The median of the daily sum of precipitation differs significantly for cyclonic and anticyclonic conditions; for anticyclonic types, the value did not exceed 1 mm/day. The highest value of the median daily precipitation was determined for the types Cc + Bc and E + SEc, equal to 2.5 mm/day. The percentage of days with daily precipitation above 0.1 mm/day was the lowest for anticyclonic types S + SWa and Ca + Ka, equal to 16% and 18%, respectively. For cyclonic types, except for the type S + SWc, the share of days with precipitation in the cold half-years was greater than 70%. A significantly lower share of days with precipitation for the S + SWc type equal to 53% is related to the orographic barrier of the Western Carpathians, which as a result affects the air temperature and the humidity of the air masses and spatial distribution of the atmospheric precipitation [76].
The distribution of the daily relative humidity at the ground level in the cold half-years is similar for most circulation types, except types N + NEc, E + SEc, Cc + Bc and x for which a higher daily humidity was observed. For the selected circulation types, the lower quartile of daily relative humidity ranged from 83% to 87%, while the average value of the lower quartile for the remaining types is equal to 78%.
Analysis of the daily air temperature showed that the largest interquartile range was measured for Ca + Ka and E + SEa types. It should also be noted that for the selected types the value of the lower quartile was the smallest, equal to −4.6 and −3.9 °C, for the types E + SEa and Ca + Ka, respectively. Low values of the daily air temperature for the Ca + Ka type are associated with strong radiative cooling of the surface with the cloudless sky. For days with anticyclonic condition with advection from sector E-SE, in most cases, the analyzed region is under the influence of a strong high-pressure center developed over the area of Eastern Europe and then moved into the West. For this circulation type, advection of polar continental air masses dominates (more than 75% of the cases). On the other hand, the highest values of the median daily air temperature occurred for the types Cc + Bc, W + NWc and S + SWc, equal to 3.9, 4.2 and 4.4 °C, respectively.
The analysis of the vertical profiles obtained from the ERA5 reanalysis indicated that the relative air humidity at pressure levels 925 and 850 hPa strongly depends on the direction of advection, during the day and nighttime periods. The air masses moving from the S-SW sector (for cyclonic and anticyclonic conditions) are characterized by much lower relative humidity than for the other types of circulation (the median value of relative humidity at 925 hPa at 12 UTC for both types were equal to 58 and 67%, respectively, while for the others it was within the range from 77% to 95%). Significant fluctuations in relative air humidity were also observed for stagnant anticyclonic situations (Ca + Ka) and anticyclonic conditions with advection from the W-NW sector at 0 UTC in the pressure level 850 hPa.

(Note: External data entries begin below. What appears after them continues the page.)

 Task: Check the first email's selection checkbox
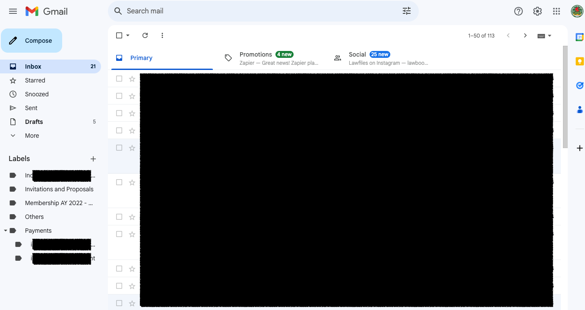119,79
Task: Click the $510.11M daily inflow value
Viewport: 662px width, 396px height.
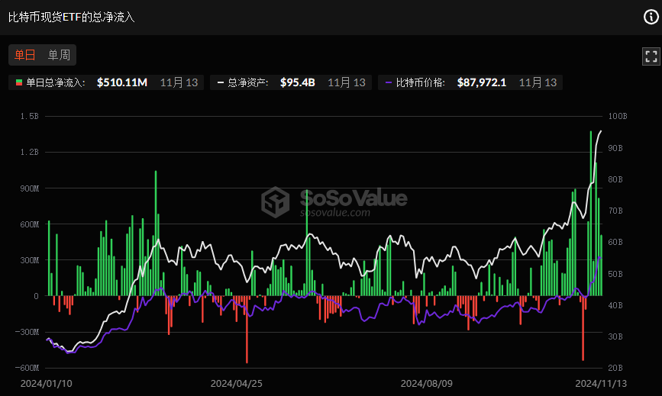Action: [122, 82]
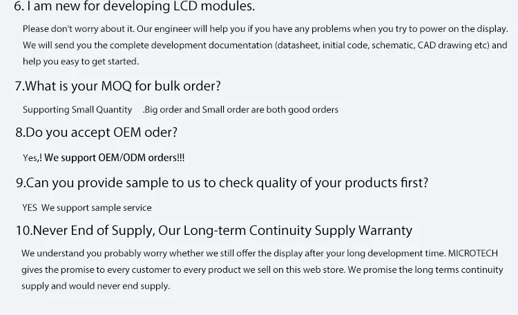Click 'Big order and Small order' sentence
518x315 pixels.
[x=240, y=110]
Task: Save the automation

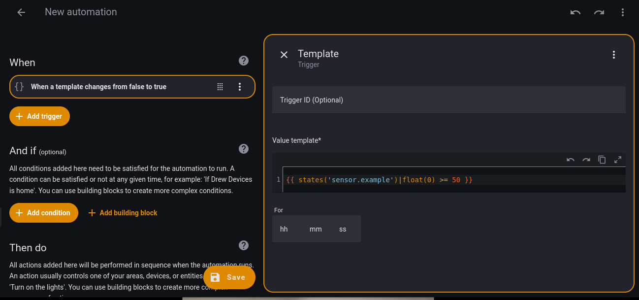Action: (229, 277)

It should also be mentioned that for days with advection from the S–SW sector during the daytime and nighttime period, a strong decrease in relative humidity is visible in the layer 975–925 hPa. During the night, at 0 UTC, the median of relative humidity gradient between the levels 925 and 975 hPa for the selected types was lower than −13%, while for the remaining types, the humidity gradient varied between −5% and 4%.
During the day with advection from sector S–SW, a higher relative humidity gradient was observed compared to the remaining circulation types in the layer 925–850 hPa.
Analysis of air temperature at pressure levels 975, 925, and 850 hPa indicated that during the daytime air temperature at the height of 925 hPa is significantly higher for days with advection from the S-SW direction, than for the other types.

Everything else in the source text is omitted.